(Pixel coordinate grounding data)
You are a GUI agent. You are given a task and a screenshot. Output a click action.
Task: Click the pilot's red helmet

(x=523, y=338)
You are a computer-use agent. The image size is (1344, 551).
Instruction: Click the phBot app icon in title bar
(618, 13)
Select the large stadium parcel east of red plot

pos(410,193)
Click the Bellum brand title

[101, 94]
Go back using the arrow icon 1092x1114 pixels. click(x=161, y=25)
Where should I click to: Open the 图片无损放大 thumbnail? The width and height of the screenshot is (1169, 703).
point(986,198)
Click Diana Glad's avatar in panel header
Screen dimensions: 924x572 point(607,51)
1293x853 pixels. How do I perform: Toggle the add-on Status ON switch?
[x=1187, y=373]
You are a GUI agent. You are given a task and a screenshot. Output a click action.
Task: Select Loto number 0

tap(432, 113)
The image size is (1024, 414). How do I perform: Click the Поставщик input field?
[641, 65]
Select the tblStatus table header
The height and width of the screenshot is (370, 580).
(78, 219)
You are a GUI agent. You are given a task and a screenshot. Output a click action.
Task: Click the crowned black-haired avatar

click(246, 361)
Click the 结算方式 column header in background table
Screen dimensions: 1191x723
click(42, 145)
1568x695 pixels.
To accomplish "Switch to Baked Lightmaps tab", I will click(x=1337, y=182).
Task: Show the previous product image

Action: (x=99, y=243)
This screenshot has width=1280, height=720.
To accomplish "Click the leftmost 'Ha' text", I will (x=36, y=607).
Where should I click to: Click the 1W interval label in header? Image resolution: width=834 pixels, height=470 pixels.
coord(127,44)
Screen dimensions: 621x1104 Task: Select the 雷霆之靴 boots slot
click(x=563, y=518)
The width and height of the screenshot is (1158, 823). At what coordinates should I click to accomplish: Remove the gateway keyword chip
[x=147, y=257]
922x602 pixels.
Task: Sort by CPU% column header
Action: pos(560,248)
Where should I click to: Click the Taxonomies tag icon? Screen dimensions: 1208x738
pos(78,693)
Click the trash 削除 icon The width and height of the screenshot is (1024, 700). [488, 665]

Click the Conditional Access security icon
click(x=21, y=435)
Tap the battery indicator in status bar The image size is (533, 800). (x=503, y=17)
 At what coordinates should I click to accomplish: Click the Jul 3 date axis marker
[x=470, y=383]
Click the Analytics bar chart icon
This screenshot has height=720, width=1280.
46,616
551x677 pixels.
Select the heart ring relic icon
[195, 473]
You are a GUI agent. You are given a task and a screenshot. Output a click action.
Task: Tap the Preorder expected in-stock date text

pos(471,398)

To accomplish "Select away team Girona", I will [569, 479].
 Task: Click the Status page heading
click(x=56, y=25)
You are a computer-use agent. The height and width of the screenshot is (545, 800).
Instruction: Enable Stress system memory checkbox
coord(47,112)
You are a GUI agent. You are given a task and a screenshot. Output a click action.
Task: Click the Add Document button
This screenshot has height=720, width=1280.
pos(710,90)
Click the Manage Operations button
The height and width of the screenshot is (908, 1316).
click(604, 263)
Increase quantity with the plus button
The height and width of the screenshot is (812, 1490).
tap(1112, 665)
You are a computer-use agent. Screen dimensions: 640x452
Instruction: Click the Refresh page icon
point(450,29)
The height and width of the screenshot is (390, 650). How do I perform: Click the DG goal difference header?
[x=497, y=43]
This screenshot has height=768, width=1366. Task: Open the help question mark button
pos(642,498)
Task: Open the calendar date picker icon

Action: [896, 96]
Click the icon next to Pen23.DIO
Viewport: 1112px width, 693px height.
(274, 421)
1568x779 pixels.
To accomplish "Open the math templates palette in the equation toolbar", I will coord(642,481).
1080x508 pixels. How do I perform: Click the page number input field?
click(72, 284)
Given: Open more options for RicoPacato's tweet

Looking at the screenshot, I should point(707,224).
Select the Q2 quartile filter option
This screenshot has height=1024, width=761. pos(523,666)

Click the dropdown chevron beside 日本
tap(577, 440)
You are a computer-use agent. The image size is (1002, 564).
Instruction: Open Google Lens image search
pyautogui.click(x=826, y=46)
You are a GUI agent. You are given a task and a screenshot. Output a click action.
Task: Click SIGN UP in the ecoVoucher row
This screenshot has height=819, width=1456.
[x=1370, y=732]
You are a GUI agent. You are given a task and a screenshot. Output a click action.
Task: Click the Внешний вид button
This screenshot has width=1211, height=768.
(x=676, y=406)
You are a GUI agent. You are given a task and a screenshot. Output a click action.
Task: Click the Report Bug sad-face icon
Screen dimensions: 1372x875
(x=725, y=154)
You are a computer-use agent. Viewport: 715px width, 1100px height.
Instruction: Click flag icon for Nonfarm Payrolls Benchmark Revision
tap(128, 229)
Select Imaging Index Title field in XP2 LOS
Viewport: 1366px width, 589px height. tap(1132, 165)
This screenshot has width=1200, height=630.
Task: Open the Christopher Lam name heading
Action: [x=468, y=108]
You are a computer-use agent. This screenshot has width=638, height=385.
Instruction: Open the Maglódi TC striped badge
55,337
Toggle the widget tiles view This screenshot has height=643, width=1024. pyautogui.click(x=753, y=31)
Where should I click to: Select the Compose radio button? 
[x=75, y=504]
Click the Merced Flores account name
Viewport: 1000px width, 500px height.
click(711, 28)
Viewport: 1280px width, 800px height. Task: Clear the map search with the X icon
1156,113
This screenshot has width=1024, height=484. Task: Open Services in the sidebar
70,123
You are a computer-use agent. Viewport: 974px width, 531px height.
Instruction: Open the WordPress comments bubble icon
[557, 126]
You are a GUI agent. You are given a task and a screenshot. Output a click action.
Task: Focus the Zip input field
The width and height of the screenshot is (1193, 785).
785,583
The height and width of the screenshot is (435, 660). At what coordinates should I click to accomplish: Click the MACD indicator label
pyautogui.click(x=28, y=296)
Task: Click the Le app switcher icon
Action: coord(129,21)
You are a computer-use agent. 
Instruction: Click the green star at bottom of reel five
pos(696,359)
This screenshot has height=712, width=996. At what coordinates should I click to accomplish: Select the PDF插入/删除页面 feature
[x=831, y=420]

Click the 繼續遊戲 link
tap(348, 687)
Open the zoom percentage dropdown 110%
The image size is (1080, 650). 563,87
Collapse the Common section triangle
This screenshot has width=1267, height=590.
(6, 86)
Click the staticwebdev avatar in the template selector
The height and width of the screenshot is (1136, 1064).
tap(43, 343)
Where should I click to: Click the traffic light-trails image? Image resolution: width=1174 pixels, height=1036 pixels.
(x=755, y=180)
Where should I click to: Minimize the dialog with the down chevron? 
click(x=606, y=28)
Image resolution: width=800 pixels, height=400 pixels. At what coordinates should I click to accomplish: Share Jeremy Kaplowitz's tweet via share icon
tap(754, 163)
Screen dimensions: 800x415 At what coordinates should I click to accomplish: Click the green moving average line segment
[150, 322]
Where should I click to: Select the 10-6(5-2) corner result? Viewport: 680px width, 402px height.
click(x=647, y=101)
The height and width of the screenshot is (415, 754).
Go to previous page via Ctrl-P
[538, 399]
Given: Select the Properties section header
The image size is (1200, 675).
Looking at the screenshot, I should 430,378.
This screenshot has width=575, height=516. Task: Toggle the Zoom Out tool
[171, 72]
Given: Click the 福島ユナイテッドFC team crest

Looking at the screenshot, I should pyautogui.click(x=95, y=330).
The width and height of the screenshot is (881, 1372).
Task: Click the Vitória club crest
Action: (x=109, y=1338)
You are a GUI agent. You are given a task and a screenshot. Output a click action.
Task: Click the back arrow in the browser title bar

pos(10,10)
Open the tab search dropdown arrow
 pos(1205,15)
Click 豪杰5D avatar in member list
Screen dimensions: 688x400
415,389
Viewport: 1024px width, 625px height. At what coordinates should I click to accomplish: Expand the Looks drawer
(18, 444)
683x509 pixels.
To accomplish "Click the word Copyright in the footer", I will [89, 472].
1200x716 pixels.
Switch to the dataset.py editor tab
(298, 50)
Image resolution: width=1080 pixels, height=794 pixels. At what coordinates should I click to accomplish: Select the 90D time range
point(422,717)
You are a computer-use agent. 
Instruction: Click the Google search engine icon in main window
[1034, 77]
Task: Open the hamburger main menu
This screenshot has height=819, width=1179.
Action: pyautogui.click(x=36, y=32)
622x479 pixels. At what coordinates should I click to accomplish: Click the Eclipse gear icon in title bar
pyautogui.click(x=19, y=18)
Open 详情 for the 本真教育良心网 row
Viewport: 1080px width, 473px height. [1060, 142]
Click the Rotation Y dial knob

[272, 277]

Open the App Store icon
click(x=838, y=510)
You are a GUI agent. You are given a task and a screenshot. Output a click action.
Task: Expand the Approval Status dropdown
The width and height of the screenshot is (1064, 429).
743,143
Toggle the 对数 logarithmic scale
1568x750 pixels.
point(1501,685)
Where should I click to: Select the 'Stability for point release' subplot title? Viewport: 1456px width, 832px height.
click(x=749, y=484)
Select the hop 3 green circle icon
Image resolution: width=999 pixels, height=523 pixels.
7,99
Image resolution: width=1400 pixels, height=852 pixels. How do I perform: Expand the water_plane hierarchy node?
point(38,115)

▸ How to complete this task:
Exactly the lines from the one containing "Task: Expand the Approval Status dropdown" through the final line of the records above are needed, copied word for word.

▸ Output:
Task: Expand the Approval Status dropdown
The width and height of the screenshot is (1064, 429).
743,143
Toggle the 对数 logarithmic scale
1568x750 pixels.
point(1501,685)
Where should I click to: Select the 'Stability for point release' subplot title? Viewport: 1456px width, 832px height.
click(x=749, y=484)
Select the hop 3 green circle icon
Image resolution: width=999 pixels, height=523 pixels.
7,99
Image resolution: width=1400 pixels, height=852 pixels. How do I perform: Expand the water_plane hierarchy node?
point(38,115)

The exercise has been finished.